Notes de terrain· Les décisions
Gérer un dossier à 3 000 kilomètres relève d'un problème d'information.
La distance est un problème d'information, et la paperasse ne le résout pas.
Le bureau voit des documents ; le chevet du patient génère le coût.
Là où le coût prend naissance
Tout dossier sérieux en mer Rouge comporte une courte fenêtre, généralement les 48 premières heures, durant laquelle se décide la quasi-totalité de son coût final : hospitaliser ou surveiller, opérer ou stabiliser, soins intensifs ou unité conventionnelle, transférer ou maintenir sur place. Ces décisions se prennent au chevet du patient. Votre bureau ne les apprend qu'ensuite, à travers des documents rédigés par la partie qui en tire profit.
Ce que voit le bureau, et ce qui se passe réellement
| Ce qui parvient à votre bureau | Ce qui se passe au chevet du patient |
|---|---|
| Une demande de garantie : « abdomen aigu, intervention chirurgicale possiblement nécessaire, estimation 9 000 EUR » | L'estimation est une position de départ, établie d'après votre dossier de précédents, et non un chiffrage clinique. |
| Un point téléphonique rassurant : « patient stable, traitement en cours » | Le dossier accumule des lignes quotidiennes : surveillance, consommables, visites de spécialistes, chacune au tarif international. |
| Un compte rendu de sortie traduit, deux pages, dans une langue fluide | Le dossier original raconte peut-être une histoire plus calme : récupération plus précoce, moins d'interventions, une évolution sans incident. |
| La facture finale, détaillée, formellement correcte | Formellement correcte et cliniquement justifiée sont deux qualités distinctes. La distance documentaire masque la différence. |
L'appel téléphonique de 23h40
Échange à titre d'illustration, la pression de l'urgence
Il nous faut la garantie ce soir. Le patient devra peut-être être opéré au matin. Veuillez confirmer une couverture à hauteur de 12 000 EUR.

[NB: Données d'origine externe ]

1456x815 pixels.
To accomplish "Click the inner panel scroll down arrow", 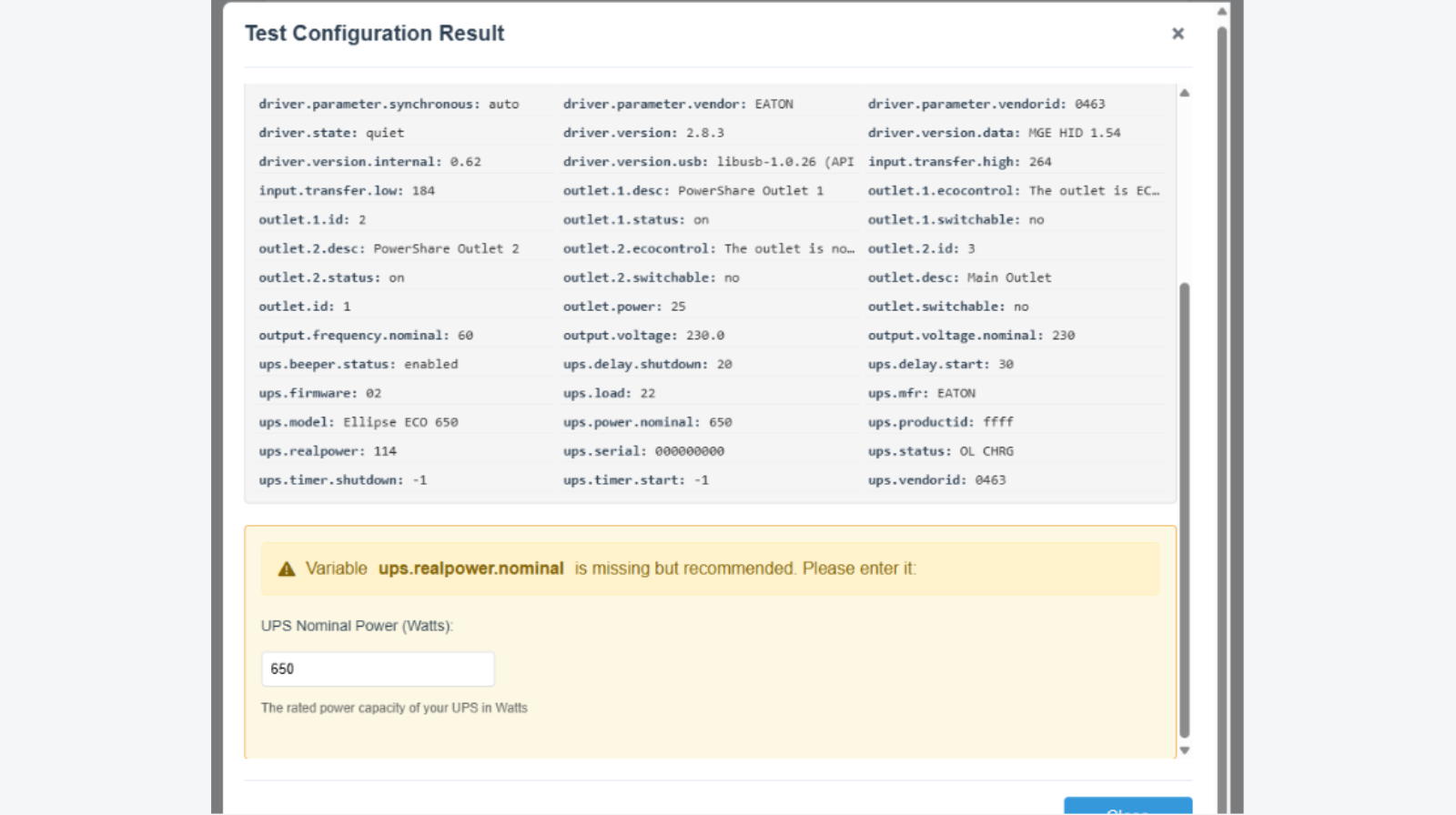I will [x=1185, y=750].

Pouvez-vous d'abord nous envoyer les notes cliniques ?
Le médecin est auprès du patient. Nous enverrons les documents demain. Il nous faut la confirmation maintenant pour pouvoir avancer.
... confirmé à hauteur de 12 000.
Personne, dans cet échange, ne s'est mal comporté. L'hôpital veut une sécurité de paiement avant d'opérer ; le bureau de nuit veut protéger l'assuré. Mais observez ce qui vient de se produire : le plafond a été fixé à l'aveugle, en pleine nuit, par la partie disposant du moins d'informations, et il va désormais servir de cible à la facture.

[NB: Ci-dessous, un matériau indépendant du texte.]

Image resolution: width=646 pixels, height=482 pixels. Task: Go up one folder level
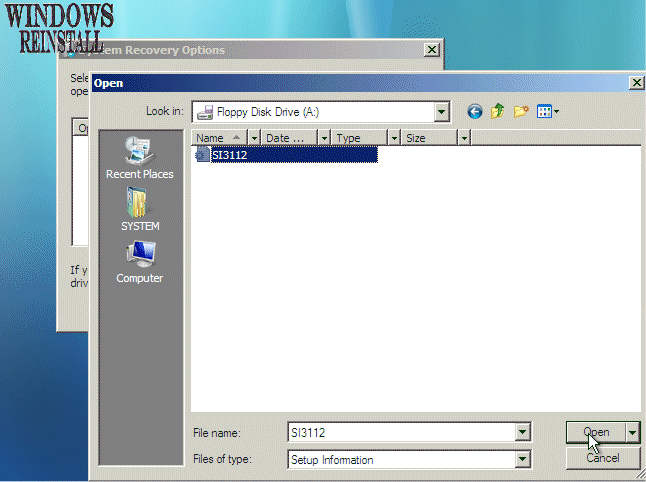(498, 112)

Pourquoi multiplier les appels ne résout rien
Les payeurs réagissent à cet écart par de la procédure : davantage d'appels de suivi, davantage de formulaires, des exigences documentaires plus strictes. Tout cela arrive par le même canal, rédigé et traduit par la même partie. On ne peut pas auditer un canal au moyen du canal lui-même. La seule solution est un lecteur qui n'en dépende pas : quelqu'un à la source, doté de l'autorité clinique pour examiner l'évolution réelle du patient, avant que l'argent ne circule.
La distance n'est pas un problème de logistique. C'est un problème d'information, et les problèmes d'information se résolvent par la position, non par la paperasse.
À quoi ressemble la position
Concrètement : des demandes de garantie auxquelles on répond sous conditions (détail des postes, dossiers originaux sur demande, pré-autorisation des actes), des dossiers sérieux lus avant le règlement plutôt qu'après, et les décisions les plus lourdes, opérer ou rapatrier, examinées de façon indépendante tant qu'elles sont encore des décisions. C'est la couche que je propose. Le premier dossier réel est gratuit ; si je ne retire rien, vous ne devez rien.
La position l'emporte sur la paperasse. Placez un lecteur là où le coût naît, et non un formulaire de plus là où il se règle.